Since I haven’t specified the URL of an RSS or Atom file Feedmarker now tried to find such a file linked in the original URL. If there isn’t a feed linked in the original URL you get an error message and a hint that you should perhaps try to add this URL as a bookmark instead of a feed.

Management

You can easily manage your feeds and bookmarks in an interface that resembles del.icio.us quite a lot (which is IMO not a bad thing since the del.icio.us interface gets the job done very well :-) ). The cool thing here is, that you can really easy mark entries as private edit the feed or whatever without a single reload of the site. All is done java scripts. All the options you see in the screenshot below become visible when you hover the feed: Edit options of a feed

Every feed also has a collapse/de-collapse button which you can use to get a list of all the posts in a feed (or hide this list) and you can simply hit the “copy” button to copy a post to your bookmarks. Again: All this is done via JavaScript, so again no reloading.

Syndication

After taking a quick look at some subsites it seems like you can get a feed for every tag as well as for your whole repository of feeds and bookmarks. The feed ... about the feeds you've subscribed to also includes all the posts from every single feed. Really cool :-) (I don't know how many feeds and posts you get when you sync one of these feeds since I don't have enough items in my repositories yet ;-) )

Social aspects

IMO one of the strengths of del.icio.us is the option to see who else has a specific bookmark in his/her repository... and this is the only thing that I can really critizise about Feedmarker. There is no option to see who else has this bookmark/feed. All you can do is go to the index, get a list of recent (public) additions (which also includes your own - also private - additons) and copy some if you want. You also see who has added these entries but nothing more. Sure, you can view the repositories of every user (http://www.feedmarker.com/user/${username}) but nothing more. There are also only 10 entries per page on the index (yes, per page since you can browser to "older" pages) which should perhaps save some traffic...

The site itself

... about the traffic.... Just two points:
  • All CSS definitons are inline (no <link/>s here…)
  • At least parts of the JavaScript are also directly in the output

These are nearly 1200 lines of code that could be saved with every hit.
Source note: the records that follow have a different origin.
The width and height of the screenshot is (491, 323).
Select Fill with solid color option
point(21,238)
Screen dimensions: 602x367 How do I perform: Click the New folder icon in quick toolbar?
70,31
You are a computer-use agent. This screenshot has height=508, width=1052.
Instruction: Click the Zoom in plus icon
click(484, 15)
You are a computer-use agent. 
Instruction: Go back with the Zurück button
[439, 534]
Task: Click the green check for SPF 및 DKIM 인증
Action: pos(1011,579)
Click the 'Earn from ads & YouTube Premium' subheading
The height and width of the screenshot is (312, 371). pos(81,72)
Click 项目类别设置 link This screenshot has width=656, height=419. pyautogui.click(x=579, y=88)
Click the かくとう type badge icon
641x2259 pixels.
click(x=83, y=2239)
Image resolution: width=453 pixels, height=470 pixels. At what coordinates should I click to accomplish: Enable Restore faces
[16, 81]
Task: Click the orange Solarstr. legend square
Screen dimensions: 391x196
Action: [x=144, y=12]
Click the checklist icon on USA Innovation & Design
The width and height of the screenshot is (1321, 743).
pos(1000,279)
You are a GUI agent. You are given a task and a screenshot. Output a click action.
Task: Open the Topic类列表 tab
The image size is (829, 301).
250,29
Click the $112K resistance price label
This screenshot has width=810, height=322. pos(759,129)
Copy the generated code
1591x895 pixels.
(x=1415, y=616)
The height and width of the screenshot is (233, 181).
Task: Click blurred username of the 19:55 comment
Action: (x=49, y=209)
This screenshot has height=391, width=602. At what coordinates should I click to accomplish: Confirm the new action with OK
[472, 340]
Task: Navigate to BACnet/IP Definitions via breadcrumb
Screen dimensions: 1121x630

The site also doesn’t validate against HTML 4.01 mostly because of undefined characters (I’d guess from the tags) which look a little bit hebrew to me. But there are also some validation problems with other things.

Anything else?

Yes. You can also import bookmarks (and I guess also feeds) via OPML which I haven't tried yet, and perhaps never will ;-)

Conclusion

The site looks really nice and is IMO quite promising. There are still some things that could be improved (like the inline CSS, inline JavaScript and parts of the social aspects) but apart from that you get a very clean (I'm talking about the interface ;-) ) system for managing feeds and bookmarks for free.